Yaşlı adam, ayağının dibindeki ağzı mantarlı galonluk boş su
şişesini alıp pardesüsüne sarınarak aşağı indi. İstasyonun çeşmesi akmasına akıyor ama çevresine sıçrayan sular kalın ve parlak bir buz kitlesi yaptığı için dikkatle yaklaşmak lâzım. Şişe çatlar düşüncesiyle biraz bekledikten sonra suyunu doldurup rastladığı lacivert üniformalı adama yöneliyor,
-Abdest alacak bir yer bulunur mu?
-Vardı ama gaflet ettik, suyu dondu,
tuvalet istasyonun arkasında ama...
"Bu
abdesti ömrüm boyunca unutamam herhalde" diye geçiriyor içinden adam. Su, dayanılmaz derecede
soğuk. Dirseklerine kadar çemirlediği kollarından yüzünden buharlar yükseliyor; alelacele abdestini tamamlayıp ayaklarına mesh verdikten sonra koşar adım vagona canını zor atıyor. Bu esnada kendisini camdan seyreden bir kaç kişi daha çeşmeye yaklaşıp abdest aldı.

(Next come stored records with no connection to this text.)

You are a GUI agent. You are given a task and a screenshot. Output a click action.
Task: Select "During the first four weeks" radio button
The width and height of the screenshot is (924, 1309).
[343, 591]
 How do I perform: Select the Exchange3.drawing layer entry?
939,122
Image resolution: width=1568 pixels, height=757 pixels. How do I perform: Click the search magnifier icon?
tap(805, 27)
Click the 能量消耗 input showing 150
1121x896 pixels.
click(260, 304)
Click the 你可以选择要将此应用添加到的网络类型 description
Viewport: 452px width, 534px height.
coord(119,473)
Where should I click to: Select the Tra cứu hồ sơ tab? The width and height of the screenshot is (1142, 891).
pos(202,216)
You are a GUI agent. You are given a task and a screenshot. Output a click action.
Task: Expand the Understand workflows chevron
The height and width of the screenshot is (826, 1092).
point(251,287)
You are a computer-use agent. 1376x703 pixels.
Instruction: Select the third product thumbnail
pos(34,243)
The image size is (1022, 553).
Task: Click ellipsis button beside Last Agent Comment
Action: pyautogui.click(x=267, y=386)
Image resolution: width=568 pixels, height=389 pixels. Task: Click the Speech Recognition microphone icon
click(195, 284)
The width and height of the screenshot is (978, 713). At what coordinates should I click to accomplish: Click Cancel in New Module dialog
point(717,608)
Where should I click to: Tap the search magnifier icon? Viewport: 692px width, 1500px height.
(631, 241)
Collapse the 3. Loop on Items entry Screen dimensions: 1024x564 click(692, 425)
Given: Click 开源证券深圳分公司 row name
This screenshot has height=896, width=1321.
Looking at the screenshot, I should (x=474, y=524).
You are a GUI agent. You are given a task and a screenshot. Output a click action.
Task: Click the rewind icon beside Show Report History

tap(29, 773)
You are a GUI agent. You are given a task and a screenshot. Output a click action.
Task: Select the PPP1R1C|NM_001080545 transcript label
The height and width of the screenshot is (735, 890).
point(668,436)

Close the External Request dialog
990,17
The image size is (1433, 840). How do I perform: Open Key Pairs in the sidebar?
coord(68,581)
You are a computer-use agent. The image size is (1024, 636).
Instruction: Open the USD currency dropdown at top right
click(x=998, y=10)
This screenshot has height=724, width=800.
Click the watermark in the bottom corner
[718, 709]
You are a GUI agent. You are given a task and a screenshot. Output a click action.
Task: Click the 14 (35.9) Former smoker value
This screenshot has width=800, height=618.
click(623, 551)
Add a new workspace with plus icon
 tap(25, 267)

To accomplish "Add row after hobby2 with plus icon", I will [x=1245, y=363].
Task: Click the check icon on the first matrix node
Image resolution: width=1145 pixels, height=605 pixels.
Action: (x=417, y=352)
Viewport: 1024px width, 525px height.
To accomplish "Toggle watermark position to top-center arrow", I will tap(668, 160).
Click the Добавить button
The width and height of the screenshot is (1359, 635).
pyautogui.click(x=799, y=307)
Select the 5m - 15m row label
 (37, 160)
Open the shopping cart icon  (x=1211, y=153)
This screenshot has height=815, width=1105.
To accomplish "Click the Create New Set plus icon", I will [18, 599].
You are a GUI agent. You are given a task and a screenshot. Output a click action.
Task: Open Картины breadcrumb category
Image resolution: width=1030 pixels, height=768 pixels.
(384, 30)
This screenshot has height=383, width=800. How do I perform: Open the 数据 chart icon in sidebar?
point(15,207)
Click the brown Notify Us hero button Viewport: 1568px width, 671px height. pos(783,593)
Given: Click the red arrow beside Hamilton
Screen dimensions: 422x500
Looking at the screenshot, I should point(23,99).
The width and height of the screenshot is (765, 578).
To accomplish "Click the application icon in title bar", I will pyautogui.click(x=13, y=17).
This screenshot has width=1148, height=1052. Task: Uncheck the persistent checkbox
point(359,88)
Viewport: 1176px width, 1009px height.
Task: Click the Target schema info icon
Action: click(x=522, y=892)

Yaşlı adam oturduğu yerde imâ ile
sabah namazını kılıyor.
Çocuk annesinin kulağına uzandı, "Bu amca ne yapıyor anne?"
-
Namaz kılıyor oğlum; sabah namazı, şimdi tam vakti.
-Benim çişim geldi ama...
Anayla oğul, tuvalet seferinden döndüklerinde
yaşlı adam, yol sepetinden ispirto ocağını çıkarıp tutuşturmuş, üstüne küçük bakır demliği oturtmuş bile. Üç bardağı var. Cam kenarındaki portatif masaya bir
gazete kağıdı serdikten sonra
bardakları,
şeker kavanozunu ve iki küçük çöreği yerleştiriyor. Kadın, olup biteni merakla seyrederken, "Burada beş kişiyiz ama üç bardak var; bakalım ne olacak?" diye düşünürken yakalıyor kendini; utanıyor. Yekinip kendi tedarik çantasından emaye su maşrapasını, dünden kalan iki pişmiş yumurtayı ve annesine götürmeyi umduğu bir kavanoz dolusu ev kıymasını çıkarıp adama uzatıyor.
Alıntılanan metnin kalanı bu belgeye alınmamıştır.